What is expected →
Determine how many lines in the listing below contain the word "panel", then state that number by itself.

Data for the task →

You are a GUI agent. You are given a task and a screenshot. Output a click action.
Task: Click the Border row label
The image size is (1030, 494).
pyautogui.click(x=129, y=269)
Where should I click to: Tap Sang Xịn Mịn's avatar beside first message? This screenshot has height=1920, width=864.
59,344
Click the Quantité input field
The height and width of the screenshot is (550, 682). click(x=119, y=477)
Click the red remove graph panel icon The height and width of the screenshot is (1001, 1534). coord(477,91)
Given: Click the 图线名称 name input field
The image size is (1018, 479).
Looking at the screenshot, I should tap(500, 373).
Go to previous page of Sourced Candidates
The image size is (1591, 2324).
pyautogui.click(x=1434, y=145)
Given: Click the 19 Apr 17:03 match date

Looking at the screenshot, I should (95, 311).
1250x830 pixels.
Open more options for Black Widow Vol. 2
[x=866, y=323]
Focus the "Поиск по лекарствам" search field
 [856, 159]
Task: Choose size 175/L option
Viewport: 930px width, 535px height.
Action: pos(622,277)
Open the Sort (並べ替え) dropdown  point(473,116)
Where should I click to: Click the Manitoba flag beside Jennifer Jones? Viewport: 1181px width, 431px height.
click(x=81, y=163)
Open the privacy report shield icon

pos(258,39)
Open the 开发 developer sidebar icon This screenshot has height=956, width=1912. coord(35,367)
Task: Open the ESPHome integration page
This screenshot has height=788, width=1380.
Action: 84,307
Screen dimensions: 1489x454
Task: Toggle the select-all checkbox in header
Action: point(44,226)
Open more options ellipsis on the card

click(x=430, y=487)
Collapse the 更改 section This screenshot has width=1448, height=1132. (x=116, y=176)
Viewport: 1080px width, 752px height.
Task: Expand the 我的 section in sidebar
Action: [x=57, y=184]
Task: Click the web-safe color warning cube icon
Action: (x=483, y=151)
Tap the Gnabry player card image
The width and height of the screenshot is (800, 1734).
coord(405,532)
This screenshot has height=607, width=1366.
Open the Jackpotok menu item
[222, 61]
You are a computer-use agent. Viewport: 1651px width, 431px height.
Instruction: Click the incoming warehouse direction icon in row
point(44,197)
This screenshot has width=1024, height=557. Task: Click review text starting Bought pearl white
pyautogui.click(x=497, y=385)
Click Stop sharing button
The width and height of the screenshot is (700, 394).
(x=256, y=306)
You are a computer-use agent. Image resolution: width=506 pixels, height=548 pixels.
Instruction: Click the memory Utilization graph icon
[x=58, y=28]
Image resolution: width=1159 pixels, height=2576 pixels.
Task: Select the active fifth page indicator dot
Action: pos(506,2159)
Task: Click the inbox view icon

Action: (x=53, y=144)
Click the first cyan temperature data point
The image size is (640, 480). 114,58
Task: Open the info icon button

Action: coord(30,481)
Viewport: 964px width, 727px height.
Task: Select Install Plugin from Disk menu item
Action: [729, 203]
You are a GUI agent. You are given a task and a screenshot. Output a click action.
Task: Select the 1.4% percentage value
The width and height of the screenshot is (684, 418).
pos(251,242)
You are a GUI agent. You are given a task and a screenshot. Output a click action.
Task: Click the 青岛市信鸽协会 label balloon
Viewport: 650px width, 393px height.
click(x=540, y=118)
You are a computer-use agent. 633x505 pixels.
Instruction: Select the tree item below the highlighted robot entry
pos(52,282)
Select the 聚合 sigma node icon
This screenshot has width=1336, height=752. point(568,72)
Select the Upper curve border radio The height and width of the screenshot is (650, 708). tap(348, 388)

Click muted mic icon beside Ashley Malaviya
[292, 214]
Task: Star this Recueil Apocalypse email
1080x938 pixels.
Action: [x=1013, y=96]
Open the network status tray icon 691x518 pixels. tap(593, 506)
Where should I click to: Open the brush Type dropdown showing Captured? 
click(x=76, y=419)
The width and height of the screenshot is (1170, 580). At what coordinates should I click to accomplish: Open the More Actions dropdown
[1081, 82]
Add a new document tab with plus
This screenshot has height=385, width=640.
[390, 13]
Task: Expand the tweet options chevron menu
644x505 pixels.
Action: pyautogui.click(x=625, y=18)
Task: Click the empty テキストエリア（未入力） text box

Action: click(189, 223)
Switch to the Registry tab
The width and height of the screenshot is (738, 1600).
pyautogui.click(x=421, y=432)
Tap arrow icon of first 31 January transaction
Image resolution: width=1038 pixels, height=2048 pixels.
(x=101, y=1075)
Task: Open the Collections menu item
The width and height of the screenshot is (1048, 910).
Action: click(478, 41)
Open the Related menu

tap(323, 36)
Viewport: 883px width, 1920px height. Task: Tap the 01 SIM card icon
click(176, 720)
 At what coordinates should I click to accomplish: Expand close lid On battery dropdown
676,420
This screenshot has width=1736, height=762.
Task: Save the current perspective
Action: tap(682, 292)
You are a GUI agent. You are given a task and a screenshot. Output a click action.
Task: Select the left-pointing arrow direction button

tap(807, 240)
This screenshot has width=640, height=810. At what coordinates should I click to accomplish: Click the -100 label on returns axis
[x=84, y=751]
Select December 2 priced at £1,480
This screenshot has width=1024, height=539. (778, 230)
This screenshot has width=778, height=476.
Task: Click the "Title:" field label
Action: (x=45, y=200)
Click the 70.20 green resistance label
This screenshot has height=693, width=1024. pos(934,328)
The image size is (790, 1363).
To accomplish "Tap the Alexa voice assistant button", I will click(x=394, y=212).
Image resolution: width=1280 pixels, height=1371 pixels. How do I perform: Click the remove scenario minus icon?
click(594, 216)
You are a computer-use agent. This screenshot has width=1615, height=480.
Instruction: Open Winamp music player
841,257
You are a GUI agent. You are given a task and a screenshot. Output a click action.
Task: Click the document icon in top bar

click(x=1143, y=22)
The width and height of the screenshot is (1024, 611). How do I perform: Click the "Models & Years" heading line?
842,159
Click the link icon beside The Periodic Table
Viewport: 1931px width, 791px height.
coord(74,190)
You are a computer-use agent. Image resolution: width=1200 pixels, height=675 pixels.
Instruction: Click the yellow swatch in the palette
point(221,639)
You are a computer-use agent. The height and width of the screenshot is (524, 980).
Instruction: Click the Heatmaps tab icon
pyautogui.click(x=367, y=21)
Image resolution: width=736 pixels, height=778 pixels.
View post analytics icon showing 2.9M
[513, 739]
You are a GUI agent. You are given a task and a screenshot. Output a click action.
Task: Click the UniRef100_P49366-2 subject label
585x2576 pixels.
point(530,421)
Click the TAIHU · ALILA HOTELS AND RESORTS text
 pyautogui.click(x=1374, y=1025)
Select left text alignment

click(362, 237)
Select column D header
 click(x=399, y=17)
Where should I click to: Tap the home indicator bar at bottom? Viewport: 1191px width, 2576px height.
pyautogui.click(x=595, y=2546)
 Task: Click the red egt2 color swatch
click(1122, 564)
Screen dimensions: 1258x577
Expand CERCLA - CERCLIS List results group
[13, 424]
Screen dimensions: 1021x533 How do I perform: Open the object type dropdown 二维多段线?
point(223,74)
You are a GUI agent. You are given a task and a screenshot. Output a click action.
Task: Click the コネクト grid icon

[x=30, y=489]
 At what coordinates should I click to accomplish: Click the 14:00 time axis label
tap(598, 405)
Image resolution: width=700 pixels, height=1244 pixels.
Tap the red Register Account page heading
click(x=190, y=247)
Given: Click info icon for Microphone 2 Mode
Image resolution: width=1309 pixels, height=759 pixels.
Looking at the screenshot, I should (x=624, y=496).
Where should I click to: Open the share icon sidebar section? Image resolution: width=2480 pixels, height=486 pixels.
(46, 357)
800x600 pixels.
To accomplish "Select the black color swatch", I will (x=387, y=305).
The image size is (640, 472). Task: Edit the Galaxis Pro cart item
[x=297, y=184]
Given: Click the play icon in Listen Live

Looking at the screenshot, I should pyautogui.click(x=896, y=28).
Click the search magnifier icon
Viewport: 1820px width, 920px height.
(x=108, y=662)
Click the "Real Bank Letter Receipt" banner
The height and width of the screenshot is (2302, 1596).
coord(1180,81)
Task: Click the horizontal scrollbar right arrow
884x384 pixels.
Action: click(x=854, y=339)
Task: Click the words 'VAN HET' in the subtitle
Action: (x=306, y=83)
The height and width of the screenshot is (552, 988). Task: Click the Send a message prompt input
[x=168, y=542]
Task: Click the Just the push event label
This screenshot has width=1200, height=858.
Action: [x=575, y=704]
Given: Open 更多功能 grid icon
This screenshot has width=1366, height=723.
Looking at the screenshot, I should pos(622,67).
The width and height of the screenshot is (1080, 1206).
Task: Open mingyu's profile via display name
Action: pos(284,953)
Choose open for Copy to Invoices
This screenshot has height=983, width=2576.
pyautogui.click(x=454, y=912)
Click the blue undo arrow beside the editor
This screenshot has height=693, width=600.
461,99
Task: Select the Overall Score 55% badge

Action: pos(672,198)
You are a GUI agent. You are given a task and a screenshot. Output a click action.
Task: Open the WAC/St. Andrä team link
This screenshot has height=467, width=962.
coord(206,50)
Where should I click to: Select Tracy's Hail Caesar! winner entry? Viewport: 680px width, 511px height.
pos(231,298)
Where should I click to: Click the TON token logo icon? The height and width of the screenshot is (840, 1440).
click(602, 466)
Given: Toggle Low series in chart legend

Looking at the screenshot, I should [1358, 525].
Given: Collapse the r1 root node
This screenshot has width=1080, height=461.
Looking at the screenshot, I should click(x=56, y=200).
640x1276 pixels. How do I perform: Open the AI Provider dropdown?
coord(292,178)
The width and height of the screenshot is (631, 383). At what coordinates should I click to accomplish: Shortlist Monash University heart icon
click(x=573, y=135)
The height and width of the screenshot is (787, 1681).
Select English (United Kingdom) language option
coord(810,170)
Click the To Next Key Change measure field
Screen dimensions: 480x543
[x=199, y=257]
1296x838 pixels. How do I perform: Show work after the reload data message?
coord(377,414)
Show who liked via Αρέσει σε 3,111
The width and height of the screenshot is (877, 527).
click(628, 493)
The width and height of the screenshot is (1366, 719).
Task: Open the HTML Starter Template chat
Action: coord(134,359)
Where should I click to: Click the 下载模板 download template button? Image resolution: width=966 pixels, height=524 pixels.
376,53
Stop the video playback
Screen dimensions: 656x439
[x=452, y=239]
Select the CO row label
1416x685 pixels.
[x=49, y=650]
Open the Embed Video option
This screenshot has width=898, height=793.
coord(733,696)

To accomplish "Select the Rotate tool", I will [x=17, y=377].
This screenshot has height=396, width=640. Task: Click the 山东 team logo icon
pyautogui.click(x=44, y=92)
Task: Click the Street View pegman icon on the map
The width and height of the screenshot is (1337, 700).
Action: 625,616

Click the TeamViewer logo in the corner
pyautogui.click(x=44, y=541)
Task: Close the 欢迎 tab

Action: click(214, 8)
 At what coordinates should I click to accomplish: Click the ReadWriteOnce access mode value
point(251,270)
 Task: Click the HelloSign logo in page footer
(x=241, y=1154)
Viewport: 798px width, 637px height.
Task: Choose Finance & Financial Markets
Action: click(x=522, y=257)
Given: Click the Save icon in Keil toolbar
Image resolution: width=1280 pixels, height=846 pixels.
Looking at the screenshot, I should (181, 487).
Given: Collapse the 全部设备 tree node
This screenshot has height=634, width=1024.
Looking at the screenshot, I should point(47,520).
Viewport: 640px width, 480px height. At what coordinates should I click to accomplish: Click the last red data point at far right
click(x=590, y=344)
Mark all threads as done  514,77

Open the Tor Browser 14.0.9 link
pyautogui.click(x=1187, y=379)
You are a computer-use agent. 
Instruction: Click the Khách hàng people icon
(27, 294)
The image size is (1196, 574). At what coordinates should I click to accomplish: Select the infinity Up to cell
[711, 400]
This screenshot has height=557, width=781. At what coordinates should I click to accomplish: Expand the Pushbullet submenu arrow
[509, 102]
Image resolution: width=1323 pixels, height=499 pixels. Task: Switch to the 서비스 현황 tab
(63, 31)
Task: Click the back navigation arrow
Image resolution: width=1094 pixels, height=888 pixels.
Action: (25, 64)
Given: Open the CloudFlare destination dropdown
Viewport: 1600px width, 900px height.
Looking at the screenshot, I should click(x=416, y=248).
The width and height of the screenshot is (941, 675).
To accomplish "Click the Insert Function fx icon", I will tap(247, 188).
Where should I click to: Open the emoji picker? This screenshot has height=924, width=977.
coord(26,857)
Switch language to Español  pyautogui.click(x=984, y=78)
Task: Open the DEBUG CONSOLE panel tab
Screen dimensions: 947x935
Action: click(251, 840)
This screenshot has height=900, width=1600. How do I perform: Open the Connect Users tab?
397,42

Result below →
2